Top of Task material
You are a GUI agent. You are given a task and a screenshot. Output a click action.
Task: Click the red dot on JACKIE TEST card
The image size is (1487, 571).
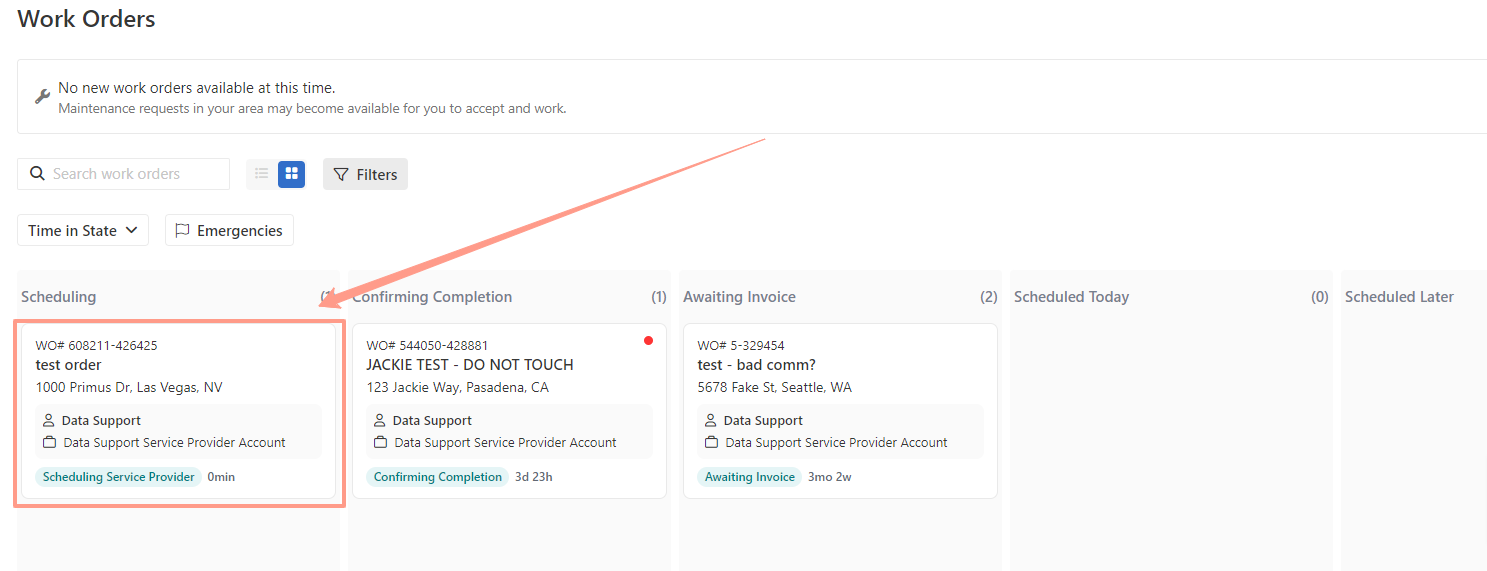click(x=648, y=341)
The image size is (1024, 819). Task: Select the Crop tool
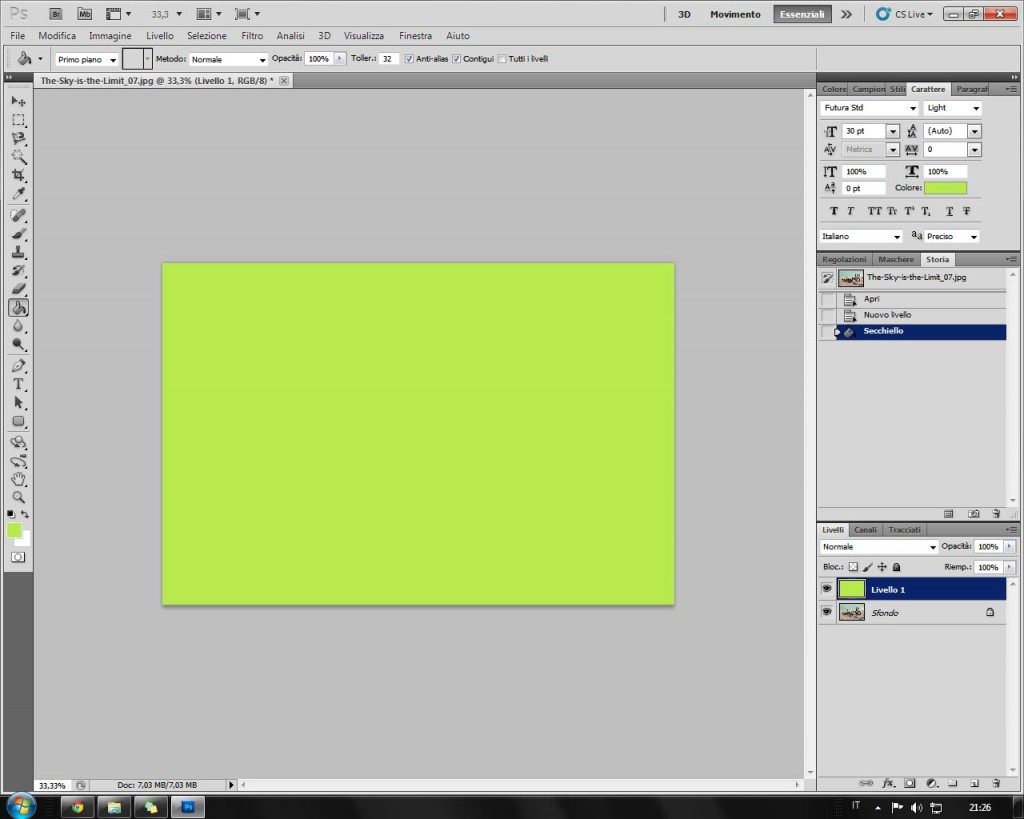coord(18,176)
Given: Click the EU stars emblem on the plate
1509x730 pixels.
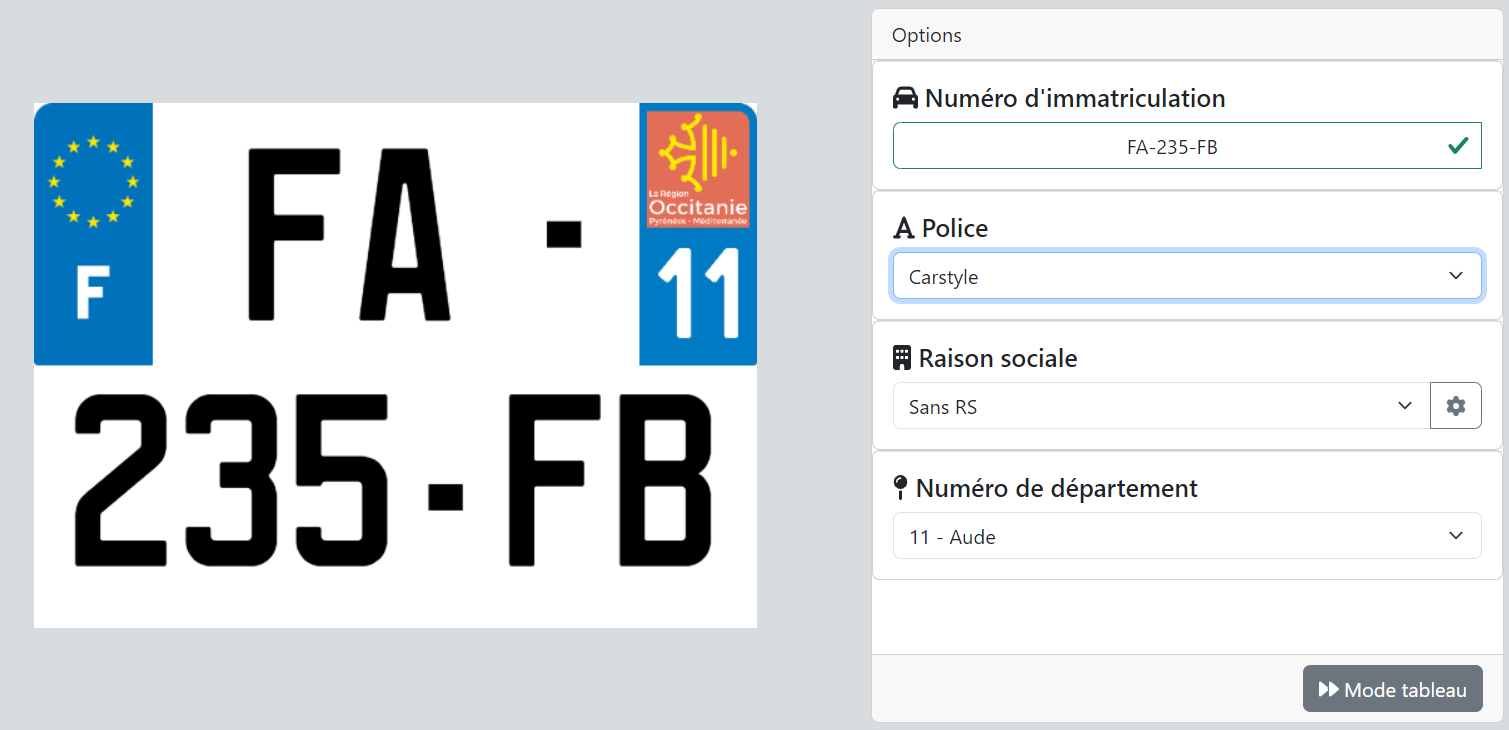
Bottom of Task material
Problem requirements:
Pictures are skipped here. Print exactly, and only, the lines from the one holding "The image size is (1487, 571)." through the final line of the material above, both ends included.

Response below:
The image size is (1487, 571).
click(x=648, y=341)
The image size is (1024, 819). Task: Select the Crop tool
coord(18,176)
Given: Click the EU stars emblem on the plate
1509x730 pixels.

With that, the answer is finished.